The diagnostic value of hydroxyproline combined with tuberculosis infection T lymphocyte spot assay in pulmonary tuberculosis.

Abstract

Background: Tuberculosis (TB) is an infectious disease which has long threatened human health, and new molecular diagnostic markers for its diagnosis are urgently needed. The study was designed to analyze the expression of hydroxyproline (HYP) in different specimens of pulmonary TB (PTB) and assess its auxiliary diagnostic value alone or in combination with the TB infection T lymphocyte spot assay (TSPOT.TB).

Methods: According to the inclusion criteria, 43 healthy controls (HCs) and 39 patients with nontuberculous general respiratory diseases were included as the respiratory control (RC) group, while 42 patients with newly treated TB were included as the PTB group. The expression of HYP in serum, urine, and bronchoalveolar lavage fluid (BALF) was detected with a HYP detection kit. Correlation analysis was used to detect the correlation of HYP and clinical indicators. Receiver operating characteristic (ROC) curve analysis was used to determine the sensitivity and specificity of HYP in diagnosing TB, both when used alone and in combination with TSPOT.TB.

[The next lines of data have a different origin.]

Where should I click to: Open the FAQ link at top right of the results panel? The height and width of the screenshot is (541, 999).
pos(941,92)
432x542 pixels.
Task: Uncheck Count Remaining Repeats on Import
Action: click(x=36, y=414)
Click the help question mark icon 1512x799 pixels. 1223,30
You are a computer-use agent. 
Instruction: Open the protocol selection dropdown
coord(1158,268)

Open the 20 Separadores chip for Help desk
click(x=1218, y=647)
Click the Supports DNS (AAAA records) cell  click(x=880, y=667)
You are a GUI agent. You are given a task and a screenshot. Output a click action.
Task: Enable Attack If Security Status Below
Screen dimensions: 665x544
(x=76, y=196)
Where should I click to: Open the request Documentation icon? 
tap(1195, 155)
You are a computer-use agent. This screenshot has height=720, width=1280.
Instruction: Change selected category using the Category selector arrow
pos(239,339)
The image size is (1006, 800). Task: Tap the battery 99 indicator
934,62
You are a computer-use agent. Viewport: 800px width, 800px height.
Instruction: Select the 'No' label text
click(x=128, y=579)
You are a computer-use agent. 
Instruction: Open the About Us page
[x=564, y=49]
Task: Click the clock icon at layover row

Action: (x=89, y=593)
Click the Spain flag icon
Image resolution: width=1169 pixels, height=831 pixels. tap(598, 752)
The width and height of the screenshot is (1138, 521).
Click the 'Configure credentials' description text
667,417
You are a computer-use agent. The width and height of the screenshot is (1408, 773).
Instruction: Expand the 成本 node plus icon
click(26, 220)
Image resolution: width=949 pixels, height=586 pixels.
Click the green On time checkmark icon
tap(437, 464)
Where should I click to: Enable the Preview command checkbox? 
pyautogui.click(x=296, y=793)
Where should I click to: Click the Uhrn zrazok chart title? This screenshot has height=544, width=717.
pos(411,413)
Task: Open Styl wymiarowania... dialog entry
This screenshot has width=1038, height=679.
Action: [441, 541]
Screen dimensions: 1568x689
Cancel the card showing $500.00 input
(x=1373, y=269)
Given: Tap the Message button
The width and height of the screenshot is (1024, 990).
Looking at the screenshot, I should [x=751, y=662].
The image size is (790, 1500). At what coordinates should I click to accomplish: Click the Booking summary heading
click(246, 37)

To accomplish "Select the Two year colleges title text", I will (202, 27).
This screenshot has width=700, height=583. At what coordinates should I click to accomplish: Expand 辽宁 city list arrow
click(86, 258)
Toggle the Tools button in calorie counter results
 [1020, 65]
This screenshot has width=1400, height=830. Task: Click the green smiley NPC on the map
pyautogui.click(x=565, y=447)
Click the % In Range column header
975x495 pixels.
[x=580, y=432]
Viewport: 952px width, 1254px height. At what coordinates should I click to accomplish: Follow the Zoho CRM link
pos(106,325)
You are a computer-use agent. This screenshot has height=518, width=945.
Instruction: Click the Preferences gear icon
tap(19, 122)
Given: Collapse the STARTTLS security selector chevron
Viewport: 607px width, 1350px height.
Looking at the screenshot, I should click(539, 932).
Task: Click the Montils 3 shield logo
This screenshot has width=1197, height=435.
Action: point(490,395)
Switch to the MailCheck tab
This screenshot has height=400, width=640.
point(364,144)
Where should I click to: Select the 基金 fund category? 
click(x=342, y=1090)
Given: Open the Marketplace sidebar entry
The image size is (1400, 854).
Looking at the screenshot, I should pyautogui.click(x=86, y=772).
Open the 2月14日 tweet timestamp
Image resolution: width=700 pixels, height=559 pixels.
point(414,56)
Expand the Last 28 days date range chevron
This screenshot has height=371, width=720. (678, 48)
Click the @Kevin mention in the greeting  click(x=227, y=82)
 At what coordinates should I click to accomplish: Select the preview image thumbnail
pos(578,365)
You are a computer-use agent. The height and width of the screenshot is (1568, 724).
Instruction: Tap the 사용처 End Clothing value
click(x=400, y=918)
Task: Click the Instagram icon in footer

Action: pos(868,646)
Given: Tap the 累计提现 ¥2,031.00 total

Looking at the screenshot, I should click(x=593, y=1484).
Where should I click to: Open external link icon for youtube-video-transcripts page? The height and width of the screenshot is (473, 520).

Results: The expression of HYP in serum of patients with TB was significantly increased as compared to that in controls (P=0.03), but there was no significant difference in the expression of HYP in urine (P>0.05). Compared with the general pneumonia control group, the expression of HYP in BALF of the PTB group was significantly increased (P<0.001). HYP expression in serum was positively correlated with C-reactive protein (CRP) level (r=0.4661, P=0.002), neutrophil (r=0.3338, P=0.03) and monocyte count (r=0.3462, P=0.02), and was negatively correlated with serum albumin expression (r=-0.3575, P=0.02). The expression of HYP in urine was positively correlated with neutrophil count (r=0.3508, P=0.02), neutrophil percentage (r=0.3804, P=0.047), and monocyte count (r=0.3263, P=0.04) but was negatively correlated with serum albumin expression (r=-0.4031, P=0.008). The expression of HYP in BALF was positively correlated with CRP (r=0.3652, P=0.02) but not with other indexes (P>0.05). ROC curve analysis indicated that the sensitivity, specificity, and area under the curve (AUC) of blood HYP were 66.67%, 72.09%, and 0.6481, respectively, while those of its combined diagnosis with TSPOT.TB were 78.57%, 96.77%, and 0.8690, respectively. The sensitivity, specificity, and AUC of HYP in BALF were 67.74%, 64.29%, and 0.7435, respectively, while those of its combined diagnosis with TSPOT.TB were 78.59%, 93.55%, and 0.8606, respectively.

Conclusions: The expression of HYP in the serum and BALF of patients with PTB was higher than that of control group, and the expression of HYP was correlated with some clinical indicators. HYP demonstrated good sensitivity and specificity for the primary screening of PTB and higher sensitivity and specificity in the diagnosis of HYP when combined with TSPOT.TB. It may thus have certain value for auxiliary diagnosis in clinic.